**** Provided information ****

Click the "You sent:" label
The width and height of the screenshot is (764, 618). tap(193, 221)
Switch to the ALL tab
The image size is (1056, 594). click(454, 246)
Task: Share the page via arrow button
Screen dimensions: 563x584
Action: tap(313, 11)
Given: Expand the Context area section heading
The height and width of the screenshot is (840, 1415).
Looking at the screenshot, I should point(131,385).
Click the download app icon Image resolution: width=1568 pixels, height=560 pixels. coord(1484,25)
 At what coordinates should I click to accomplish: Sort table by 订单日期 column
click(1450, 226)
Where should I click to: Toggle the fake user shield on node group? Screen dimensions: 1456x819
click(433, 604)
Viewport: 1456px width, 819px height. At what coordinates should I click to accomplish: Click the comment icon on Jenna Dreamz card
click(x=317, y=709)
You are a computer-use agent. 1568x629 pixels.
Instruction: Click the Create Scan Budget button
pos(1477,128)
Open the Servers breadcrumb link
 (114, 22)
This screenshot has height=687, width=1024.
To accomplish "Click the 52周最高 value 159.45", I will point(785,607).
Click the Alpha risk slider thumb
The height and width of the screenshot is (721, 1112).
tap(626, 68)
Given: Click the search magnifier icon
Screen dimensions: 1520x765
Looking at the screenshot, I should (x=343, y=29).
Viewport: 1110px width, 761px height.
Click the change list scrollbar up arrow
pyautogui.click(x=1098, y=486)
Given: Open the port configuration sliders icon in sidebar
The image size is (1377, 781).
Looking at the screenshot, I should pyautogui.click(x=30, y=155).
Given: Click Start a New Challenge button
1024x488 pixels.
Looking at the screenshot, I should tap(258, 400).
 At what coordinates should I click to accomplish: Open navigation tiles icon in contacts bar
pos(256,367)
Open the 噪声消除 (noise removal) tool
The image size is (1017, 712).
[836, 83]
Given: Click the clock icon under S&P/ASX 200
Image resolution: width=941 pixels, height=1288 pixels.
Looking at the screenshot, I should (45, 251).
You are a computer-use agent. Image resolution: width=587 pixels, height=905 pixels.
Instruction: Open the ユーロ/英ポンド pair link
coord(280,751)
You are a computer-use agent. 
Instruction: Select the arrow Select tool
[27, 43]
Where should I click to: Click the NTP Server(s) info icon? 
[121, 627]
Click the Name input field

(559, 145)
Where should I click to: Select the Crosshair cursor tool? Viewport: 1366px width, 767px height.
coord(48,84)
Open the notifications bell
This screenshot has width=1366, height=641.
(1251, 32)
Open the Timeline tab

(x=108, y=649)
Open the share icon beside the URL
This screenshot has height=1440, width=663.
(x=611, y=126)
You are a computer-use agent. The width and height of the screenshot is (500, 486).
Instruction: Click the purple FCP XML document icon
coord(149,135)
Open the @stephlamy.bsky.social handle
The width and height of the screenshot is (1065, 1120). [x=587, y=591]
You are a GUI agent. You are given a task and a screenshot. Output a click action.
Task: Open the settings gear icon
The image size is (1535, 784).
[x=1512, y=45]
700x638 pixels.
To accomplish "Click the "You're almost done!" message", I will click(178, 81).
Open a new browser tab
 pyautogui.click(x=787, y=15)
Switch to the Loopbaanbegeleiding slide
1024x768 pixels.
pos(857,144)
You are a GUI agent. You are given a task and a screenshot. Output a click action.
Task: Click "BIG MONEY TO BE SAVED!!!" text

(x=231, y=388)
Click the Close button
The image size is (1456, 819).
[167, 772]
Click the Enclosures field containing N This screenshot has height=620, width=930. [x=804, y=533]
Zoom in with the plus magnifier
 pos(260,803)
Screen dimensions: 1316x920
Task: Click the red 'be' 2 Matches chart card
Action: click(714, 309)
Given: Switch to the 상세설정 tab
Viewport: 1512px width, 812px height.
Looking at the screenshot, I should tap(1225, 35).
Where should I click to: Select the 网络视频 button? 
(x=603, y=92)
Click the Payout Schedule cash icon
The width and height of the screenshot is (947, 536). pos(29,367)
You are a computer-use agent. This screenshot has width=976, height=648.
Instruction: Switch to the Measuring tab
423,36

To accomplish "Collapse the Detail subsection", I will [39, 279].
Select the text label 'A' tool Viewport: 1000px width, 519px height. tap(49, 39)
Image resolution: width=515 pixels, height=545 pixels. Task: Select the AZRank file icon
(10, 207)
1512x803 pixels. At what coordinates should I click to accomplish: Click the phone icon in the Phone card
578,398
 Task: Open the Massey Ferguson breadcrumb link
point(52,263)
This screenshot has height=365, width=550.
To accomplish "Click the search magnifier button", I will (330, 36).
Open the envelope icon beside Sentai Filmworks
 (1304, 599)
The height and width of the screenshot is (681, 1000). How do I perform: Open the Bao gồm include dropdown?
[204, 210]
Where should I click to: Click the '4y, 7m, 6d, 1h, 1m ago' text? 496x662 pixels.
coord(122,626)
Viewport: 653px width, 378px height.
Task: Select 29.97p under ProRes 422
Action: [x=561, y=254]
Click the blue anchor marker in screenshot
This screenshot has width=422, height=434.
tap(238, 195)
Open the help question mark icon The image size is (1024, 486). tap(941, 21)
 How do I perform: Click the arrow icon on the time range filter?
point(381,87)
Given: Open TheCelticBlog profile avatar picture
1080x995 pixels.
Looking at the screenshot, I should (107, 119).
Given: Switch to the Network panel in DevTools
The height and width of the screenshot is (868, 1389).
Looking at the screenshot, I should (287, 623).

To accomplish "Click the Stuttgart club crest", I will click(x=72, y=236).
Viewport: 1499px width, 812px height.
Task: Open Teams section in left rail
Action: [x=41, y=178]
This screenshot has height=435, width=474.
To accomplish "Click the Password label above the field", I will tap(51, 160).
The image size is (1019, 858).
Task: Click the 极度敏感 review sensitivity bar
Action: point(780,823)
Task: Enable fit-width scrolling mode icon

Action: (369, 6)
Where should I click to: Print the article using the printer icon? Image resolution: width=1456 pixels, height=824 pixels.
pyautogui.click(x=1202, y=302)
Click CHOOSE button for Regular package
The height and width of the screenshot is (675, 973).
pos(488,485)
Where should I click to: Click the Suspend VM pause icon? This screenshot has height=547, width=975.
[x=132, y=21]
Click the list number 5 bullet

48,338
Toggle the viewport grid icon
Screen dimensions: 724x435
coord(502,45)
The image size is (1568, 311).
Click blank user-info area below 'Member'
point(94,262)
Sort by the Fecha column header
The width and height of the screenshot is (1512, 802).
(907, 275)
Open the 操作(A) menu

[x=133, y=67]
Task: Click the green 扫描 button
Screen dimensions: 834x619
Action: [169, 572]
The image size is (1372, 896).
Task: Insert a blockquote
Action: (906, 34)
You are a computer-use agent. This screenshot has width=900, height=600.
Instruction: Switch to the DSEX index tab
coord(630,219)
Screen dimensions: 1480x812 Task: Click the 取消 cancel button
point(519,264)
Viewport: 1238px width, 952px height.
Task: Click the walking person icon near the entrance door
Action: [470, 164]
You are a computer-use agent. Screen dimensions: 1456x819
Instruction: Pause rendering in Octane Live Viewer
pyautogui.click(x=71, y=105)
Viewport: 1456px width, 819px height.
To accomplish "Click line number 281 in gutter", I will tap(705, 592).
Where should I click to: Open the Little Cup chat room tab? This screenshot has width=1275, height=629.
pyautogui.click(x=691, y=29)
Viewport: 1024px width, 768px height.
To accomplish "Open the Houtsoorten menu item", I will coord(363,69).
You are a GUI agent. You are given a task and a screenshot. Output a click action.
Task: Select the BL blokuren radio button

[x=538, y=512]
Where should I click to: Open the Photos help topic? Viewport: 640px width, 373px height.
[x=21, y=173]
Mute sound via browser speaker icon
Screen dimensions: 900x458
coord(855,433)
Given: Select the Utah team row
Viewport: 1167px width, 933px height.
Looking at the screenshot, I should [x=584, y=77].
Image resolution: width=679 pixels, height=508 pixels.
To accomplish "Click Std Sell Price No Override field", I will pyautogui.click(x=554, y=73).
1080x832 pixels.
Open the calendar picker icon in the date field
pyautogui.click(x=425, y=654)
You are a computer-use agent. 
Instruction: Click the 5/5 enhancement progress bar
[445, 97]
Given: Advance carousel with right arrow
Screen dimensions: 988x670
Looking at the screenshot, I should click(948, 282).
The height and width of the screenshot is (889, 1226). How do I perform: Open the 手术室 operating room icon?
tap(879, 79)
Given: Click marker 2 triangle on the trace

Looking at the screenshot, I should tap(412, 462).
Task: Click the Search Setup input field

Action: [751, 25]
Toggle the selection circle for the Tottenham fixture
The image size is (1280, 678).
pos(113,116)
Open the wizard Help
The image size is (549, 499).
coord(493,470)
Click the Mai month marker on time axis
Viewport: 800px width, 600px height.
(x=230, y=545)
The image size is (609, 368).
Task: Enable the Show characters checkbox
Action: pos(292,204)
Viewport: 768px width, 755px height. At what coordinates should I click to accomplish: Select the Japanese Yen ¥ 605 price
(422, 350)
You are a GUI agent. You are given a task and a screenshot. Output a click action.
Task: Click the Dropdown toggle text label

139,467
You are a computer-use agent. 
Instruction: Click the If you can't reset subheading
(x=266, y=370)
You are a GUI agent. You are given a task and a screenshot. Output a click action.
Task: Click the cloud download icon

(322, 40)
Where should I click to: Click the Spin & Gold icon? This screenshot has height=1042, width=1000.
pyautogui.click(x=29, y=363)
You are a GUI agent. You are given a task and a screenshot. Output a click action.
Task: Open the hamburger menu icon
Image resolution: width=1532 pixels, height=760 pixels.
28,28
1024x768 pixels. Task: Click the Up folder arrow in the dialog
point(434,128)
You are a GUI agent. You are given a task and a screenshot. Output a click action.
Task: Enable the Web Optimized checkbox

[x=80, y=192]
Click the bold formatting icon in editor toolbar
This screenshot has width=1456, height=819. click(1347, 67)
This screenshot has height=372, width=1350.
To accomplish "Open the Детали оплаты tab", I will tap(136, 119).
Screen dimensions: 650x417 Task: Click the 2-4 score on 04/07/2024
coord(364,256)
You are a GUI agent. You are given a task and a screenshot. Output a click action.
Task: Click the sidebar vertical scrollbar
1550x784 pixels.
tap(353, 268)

****

### What you will do
Recast the lines above, starting at the one containing "Viewport: 1110px width, 761px height." and ending at the one containing "should pyautogui.click(x=30, y=155).", as a Markdown table with the columns Row and Line. Number each line in the Row column and skip any blank lines.

### Expected answer
| Row | Line |
|---|---|
| 1 | Viewport: 1110px width, 761px height. |
| 2 | Click the change list scrollbar up arrow |
| 3 | pyautogui.click(x=1098, y=486) |
| 4 | Given: Open the port configuration sliders icon in sidebar |
| 5 | The image size is (1377, 781). |
| 6 | Looking at the screenshot, I should pyautogui.click(x=30, y=155). |